(O Globo, 10/06/2014) Uma mulher morre a cada dois dias e meio no Brasil, após se submeter a um aborto ilegal. Segundo o Sistema de Informações sobre Mortalidade (SIM), órgão do Ministério da Saúde responsável por essa estatística, a curva de óbitos decorrentes de intervenções clandestinas para a interrupção da gravidez permanece inalterada desde 1996. A sociedade não pode fechar os olhos para estes dados. Eles são evidência de duas coisas: apesar de o aborto ser proibido, salvo para os casos explicitamente definidos, a lei não inibe sua prática. Como decorrência, procedimentos ilegais continuam se multiplicando ao preço de riscos para a vida das gestantes.
O Código Penal e o sectarismo religioso atuam como fatores de tolhimento ao aborto, mas a realidade das “clínicas” ilegais a eles se impõem. Por outro lado, há exceções previstas na legislação que descriminalizam a interrupção voluntária da gravidez nos casos de estupro ou violência sexual contra a mulher, risco para a vida da gestante e gestação de anencéfalo, feto sem cérebro — este último, por expressa manifestação do STF. Em complemento, a Lei 12.845, sancionada ano passado pela presidente Dilma Rousseff, determina que, nesses casos, ou seja, por motivos médicos e legais, os procedimentos de contracepção sejam feitos em unidades do Sistema Único de Saúde (SUS), acompanhados de serviços de obstetrícia.

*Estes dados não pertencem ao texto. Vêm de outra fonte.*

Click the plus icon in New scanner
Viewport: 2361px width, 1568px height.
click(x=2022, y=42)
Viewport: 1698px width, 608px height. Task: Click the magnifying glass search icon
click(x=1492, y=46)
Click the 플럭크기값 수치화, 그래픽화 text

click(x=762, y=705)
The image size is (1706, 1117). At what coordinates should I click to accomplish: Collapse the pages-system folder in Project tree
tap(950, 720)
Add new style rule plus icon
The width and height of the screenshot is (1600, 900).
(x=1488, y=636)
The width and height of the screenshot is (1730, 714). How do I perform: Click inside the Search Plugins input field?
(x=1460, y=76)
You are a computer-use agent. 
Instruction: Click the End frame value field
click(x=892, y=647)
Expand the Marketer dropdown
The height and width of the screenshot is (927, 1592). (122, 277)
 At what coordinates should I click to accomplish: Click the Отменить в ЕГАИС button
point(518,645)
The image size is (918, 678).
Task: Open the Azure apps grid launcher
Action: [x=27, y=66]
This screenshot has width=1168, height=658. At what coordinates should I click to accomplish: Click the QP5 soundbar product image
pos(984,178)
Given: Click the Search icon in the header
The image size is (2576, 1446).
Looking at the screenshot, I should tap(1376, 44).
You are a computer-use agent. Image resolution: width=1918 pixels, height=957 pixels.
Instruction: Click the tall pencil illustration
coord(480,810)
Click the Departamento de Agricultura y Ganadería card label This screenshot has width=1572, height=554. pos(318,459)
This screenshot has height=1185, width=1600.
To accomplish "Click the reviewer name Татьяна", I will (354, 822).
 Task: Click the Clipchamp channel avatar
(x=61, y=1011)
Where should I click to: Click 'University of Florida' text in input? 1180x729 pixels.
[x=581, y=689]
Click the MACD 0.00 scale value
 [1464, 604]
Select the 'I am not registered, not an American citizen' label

Por todos estes aspectos, Dilma está certa ao afirmar que o SUS deve atender os casos de aborto permitidos por lei. A presidente se baseou no aspecto legal do problema: se a legislação aceita que a gestação seja interrompida em casos restritos, é óbvio que o Estado tem o dever de assegurar às mulheres o direito a atendimento médico na rede oficial. Trata-se de defender a vida, um problema de saúde pública que não pode ser tratado com hipocrisia, qualquer que seja o seu verniz.
Tanto quanto os aspectos legais das declarações de Dilma, também estatisticamente se justifica o atendimento pelo SUS dos casos legais de interrupção da gravidez. Segundo os ministérios da Saúde e da Justiça, assim como a Secretaria de Políticas para as Mulheres, ligada à Presidência, a distribuição de pílulas do dia seguinte pelas unidades do Sistema Único de Saúde, como procedimento contraceptivo previsto em lei, principalmente nos casos de violência sexual, fez a quantidade de abortos legais cair entre 2008 e 2012.
Por outro lado, a declaração de Dilma foi feita já no calor da campanha eleitoral e pode ser um desses temas que mais suscitam impostura que razão. O tema é polêmico, como se viu na eleição presidencial passada. Mesmo depois, cevou sectarismos, em grande parte devido a pressões de grupos religiosos — evangélicos e católicos. Em contraposição ao preceito constitucional que estabelece a laicidade do Estado, eles se valem da força de suas bancadas para atacar os avanços do país nesta questão. Caso das atuais manobras legislativas que visam à revogação da Lei 12.845 — um passo em favor do obscurantismo.